第十九節:旅立ちを思い出す青年

 アルヴァはまた夢を見ていた。

夢に出てくるのはいつもの銀髪と赤い瞳のあの女性。

だが、最近見る夢は以前に見ていた別れを告げる場面とは異なる情景。


 どこか懐かしい丘で、遠くを眺めるアルヴァにその女性は声をかける。


「本当に、この里を出るのか?」


「ああ。 戦いの火はもうそこまで来ている。 この戦いを終わりにする。 この世界はひとつになるべきなんだ」


 そう答えるアルヴァの隣に、その女性は静かに寄り添った。


「ならば、私も一緒に行こう」


「お前・・・」


「何を驚いている? 私の剣の腕が信じられないか?」


「そうじゃないけど・・・、でも・・・」


「お前は言ってくれただろう? 私にそばにいてほしいと」


「そうだけど、それは・・・!」


 彼女は、アルヴァのそばにいようとしている。

だがアルヴァは彼女を危険から避けるかのように、それを素直に受け入れる事ができずにいた。

しかし、彼女はそれでもアルヴァの顔をその赤い瞳でまっすぐと見つめ、アルヴァのそばにいる事を選ぶ。


「私の気持ちはお前と同じだ。 私はお前のその信念を、何よりも尊敬している。

共に誓ったではないか。 私達の剣で、この世界を救うんだ」


 アルヴァには、その女性に近くにいてほしいという想いがあった。


「ああ、そうだな」


 笑みを浮かべた彼女とアルヴァは、これからの自分達の行動について話し始める。


「それで? どの軍に入るのだ? やはり、かのザスディーン将軍の治める北の大陸か?」


「いや・・・、眠りの地へ行く」


「眠りの地? なんびとたりとも踏み込んではならないとされるあの場所に?

まさか、お前・・・」


「ああ。 この世界を再びひとつにする。

その為には、あの御方の帰還が必要なんだ」


 夢はそこで途切れた。

誰かに呼ばれたような気がして、アルヴァは目を覚ます。


「おーい、アルヴァ! 起きろ! おーい!」


「う・・・、リーウェン・・・?」


「やっと起きたか」


 小さな窓から日の光が差す部屋の中、目を覚ましたアルヴァの目の前にはリーウェンがいた。

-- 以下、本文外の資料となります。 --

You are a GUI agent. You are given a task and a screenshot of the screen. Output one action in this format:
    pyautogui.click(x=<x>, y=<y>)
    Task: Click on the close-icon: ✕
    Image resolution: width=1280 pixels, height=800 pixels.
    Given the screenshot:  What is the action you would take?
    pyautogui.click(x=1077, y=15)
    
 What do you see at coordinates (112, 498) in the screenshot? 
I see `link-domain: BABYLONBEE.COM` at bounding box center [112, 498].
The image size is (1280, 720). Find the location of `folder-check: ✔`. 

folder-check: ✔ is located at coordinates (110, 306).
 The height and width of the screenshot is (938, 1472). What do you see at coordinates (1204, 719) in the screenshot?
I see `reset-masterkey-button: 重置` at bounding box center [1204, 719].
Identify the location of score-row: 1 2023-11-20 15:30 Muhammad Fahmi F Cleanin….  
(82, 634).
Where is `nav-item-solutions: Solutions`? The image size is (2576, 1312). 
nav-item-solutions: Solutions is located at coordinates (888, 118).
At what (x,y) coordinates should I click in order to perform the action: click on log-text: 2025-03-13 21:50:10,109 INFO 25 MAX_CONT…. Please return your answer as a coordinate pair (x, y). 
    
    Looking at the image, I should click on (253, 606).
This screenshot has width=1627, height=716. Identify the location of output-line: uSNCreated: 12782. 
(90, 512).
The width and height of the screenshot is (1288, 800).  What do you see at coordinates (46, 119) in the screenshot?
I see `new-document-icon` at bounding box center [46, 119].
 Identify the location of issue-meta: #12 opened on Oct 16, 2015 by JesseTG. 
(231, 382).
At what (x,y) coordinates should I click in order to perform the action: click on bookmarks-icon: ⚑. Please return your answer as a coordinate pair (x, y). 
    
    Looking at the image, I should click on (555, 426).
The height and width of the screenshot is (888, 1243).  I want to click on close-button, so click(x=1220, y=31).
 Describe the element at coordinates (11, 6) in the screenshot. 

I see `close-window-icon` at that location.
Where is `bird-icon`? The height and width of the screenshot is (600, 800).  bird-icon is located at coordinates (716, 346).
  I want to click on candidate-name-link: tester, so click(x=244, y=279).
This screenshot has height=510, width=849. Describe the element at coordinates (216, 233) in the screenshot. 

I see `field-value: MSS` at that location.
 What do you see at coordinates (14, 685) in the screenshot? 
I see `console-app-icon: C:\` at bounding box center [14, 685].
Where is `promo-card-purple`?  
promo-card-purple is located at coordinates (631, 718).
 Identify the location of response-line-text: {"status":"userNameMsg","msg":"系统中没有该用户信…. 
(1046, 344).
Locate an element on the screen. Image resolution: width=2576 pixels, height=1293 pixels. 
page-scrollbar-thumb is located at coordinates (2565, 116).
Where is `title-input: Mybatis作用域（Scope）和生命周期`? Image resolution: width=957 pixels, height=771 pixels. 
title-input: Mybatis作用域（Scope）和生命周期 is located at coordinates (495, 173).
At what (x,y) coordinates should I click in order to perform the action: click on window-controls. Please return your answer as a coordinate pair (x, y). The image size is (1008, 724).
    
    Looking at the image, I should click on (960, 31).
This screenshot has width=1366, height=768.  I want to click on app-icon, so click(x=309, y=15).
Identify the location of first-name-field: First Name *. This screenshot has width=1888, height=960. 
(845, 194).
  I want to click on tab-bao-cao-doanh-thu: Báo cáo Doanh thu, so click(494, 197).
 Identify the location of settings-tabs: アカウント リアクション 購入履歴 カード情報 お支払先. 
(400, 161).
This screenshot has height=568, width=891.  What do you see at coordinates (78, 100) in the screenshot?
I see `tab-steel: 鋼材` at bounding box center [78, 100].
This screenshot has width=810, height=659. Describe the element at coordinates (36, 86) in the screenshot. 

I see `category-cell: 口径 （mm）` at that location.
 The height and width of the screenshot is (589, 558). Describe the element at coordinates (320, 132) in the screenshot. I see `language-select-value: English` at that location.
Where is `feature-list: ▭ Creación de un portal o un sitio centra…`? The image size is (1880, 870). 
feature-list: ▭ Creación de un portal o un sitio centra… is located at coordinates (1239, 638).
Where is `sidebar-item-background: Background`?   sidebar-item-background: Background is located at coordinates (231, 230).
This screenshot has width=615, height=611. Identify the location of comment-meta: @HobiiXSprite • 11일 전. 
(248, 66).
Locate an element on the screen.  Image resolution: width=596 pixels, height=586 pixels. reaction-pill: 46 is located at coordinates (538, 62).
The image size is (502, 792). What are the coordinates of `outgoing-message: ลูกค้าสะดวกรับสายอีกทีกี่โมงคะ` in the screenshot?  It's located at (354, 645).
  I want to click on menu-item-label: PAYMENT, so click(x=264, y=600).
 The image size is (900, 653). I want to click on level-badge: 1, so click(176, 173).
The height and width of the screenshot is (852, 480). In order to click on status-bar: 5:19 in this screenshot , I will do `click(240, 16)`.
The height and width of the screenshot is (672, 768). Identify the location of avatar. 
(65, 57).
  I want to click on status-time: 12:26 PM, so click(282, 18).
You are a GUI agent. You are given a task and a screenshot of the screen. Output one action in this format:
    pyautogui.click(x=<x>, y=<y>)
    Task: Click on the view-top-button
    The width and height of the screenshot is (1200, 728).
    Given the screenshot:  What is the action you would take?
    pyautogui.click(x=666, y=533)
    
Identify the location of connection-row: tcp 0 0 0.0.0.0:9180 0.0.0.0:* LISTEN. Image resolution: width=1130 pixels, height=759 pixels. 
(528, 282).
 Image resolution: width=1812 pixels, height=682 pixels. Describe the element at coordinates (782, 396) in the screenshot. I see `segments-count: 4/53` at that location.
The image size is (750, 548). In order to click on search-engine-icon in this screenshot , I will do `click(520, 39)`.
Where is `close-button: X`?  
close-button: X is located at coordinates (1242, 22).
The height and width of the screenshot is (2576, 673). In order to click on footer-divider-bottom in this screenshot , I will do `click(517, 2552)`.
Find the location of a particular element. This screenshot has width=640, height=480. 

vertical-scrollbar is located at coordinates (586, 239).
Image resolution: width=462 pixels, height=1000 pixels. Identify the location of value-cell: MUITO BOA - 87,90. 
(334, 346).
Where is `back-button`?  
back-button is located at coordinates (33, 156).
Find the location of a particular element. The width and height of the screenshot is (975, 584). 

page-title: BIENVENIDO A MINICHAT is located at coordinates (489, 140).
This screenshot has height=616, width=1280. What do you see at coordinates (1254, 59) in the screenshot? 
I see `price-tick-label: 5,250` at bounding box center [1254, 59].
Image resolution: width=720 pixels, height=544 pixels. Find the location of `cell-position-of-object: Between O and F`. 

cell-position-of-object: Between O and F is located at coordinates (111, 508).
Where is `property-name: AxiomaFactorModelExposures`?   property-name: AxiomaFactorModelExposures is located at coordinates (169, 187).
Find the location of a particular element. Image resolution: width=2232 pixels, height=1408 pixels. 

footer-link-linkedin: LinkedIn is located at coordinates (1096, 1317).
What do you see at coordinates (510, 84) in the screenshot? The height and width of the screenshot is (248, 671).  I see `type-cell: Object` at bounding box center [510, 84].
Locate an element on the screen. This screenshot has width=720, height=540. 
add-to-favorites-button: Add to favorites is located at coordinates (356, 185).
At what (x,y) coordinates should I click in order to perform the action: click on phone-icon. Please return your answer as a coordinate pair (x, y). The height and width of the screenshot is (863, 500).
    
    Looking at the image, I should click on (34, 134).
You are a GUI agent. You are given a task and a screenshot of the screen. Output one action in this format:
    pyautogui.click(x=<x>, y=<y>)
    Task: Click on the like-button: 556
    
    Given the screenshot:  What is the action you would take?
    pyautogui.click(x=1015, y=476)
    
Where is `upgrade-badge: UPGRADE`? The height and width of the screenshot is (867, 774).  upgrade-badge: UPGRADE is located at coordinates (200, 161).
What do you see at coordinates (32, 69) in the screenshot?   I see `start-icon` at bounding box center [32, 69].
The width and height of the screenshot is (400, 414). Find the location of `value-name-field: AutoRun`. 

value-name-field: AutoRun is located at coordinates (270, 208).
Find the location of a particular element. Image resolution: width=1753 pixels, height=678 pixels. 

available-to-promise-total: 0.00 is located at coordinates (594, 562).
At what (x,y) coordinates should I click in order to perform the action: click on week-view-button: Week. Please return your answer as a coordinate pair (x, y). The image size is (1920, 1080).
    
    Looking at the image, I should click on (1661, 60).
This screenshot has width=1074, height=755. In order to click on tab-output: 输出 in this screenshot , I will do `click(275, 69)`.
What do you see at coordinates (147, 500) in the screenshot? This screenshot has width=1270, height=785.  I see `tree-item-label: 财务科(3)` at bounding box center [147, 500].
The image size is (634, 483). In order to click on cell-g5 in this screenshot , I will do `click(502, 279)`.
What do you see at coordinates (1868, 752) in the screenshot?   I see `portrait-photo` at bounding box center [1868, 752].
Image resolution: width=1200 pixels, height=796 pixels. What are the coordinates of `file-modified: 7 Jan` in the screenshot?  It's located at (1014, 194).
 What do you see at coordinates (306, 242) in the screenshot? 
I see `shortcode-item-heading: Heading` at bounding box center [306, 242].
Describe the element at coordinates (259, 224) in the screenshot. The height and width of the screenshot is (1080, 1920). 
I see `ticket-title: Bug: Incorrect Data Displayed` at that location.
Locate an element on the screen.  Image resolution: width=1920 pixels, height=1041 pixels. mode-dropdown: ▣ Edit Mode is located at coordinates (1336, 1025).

すっかり慣れた揺れる床と潮風の香りを感じ、そこが船上である事を思い出す。

先に起きているのか、アルヴァとリーウェンと同室のルクストの姿はない。


「あぁ・・・、また、夢を見ていた・・・」


「お? 例の綺麗な女剣士の夢か?」


「なんだよ、その顔は」


 下品なにやけ面を見せるリーウェンに、アルヴァは顔をしかめる。


「はっはっはっ! いやー、罪な男だねー。

それよりも! 甲板に出て来いよ! いよいよ、エルミリア王国が見えてきたぜ!」


 ルクストを仲間に加えたアルヴァ達一行は、フルシーラ王国の使者として船に乗りエルミリア王国を目指した。

魔物の増加により禁止されていた渡航だったが、王国の調査団によって新たに開拓された航路を使った数か月ぶりとなるエルミリア王国行きの船が出され、一行の船旅は始まった。

途中、何度か海の魔物に襲われるたびにアルヴァ達は戦い船を守りながら進み、そして無事に目的地エルミリア王国へと入港した。